=== Section Start ===
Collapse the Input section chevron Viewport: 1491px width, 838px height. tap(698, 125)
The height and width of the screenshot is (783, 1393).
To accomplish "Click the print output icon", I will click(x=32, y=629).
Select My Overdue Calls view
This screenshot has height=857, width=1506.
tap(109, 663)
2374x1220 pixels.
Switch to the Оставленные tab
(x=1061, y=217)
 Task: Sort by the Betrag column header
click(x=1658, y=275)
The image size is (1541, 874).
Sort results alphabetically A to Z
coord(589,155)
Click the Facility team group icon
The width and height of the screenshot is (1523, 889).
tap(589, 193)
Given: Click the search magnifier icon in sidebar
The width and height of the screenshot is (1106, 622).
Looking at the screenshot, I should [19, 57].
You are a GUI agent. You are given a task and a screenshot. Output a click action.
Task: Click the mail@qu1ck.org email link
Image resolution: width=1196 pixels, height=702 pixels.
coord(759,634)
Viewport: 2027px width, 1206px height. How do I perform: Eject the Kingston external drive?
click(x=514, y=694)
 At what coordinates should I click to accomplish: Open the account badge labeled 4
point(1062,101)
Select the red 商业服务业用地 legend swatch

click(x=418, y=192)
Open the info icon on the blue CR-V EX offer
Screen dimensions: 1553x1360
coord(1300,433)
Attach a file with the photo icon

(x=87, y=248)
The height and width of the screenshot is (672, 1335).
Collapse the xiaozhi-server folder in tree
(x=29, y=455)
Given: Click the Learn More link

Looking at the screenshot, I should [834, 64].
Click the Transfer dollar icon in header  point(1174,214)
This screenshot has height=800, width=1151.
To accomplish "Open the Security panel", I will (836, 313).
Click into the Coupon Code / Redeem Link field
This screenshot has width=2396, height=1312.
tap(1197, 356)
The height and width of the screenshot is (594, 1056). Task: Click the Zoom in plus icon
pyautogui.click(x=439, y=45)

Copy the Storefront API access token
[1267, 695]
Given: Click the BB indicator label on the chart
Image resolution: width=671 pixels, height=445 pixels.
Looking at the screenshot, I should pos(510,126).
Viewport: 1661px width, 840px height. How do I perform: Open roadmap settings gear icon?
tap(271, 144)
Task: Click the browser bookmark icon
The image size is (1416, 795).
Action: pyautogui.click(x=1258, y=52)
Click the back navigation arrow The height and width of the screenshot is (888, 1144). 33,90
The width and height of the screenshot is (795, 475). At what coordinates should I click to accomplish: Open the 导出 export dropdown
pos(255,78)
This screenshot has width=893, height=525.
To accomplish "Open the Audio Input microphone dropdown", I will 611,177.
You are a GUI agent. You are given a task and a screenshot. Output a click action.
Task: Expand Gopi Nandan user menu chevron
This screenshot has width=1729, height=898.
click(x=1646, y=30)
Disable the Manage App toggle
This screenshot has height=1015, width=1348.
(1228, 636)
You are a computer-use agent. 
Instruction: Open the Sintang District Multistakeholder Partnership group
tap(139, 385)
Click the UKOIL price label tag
=== Section End ===
## WHAT TO PRODUCE
Write out, without alteration, the line that contains "Task: Expand Gopi Nandan user menu chevron" and all subsequent lines down to the end of the data above.

## RESULT OF THIS EXERCISE
Task: Expand Gopi Nandan user menu chevron
This screenshot has width=1729, height=898.
click(x=1646, y=30)
Disable the Manage App toggle
This screenshot has height=1015, width=1348.
(1228, 636)
You are a computer-use agent. 
Instruction: Open the Sintang District Multistakeholder Partnership group
tap(139, 385)
Click the UKOIL price label tag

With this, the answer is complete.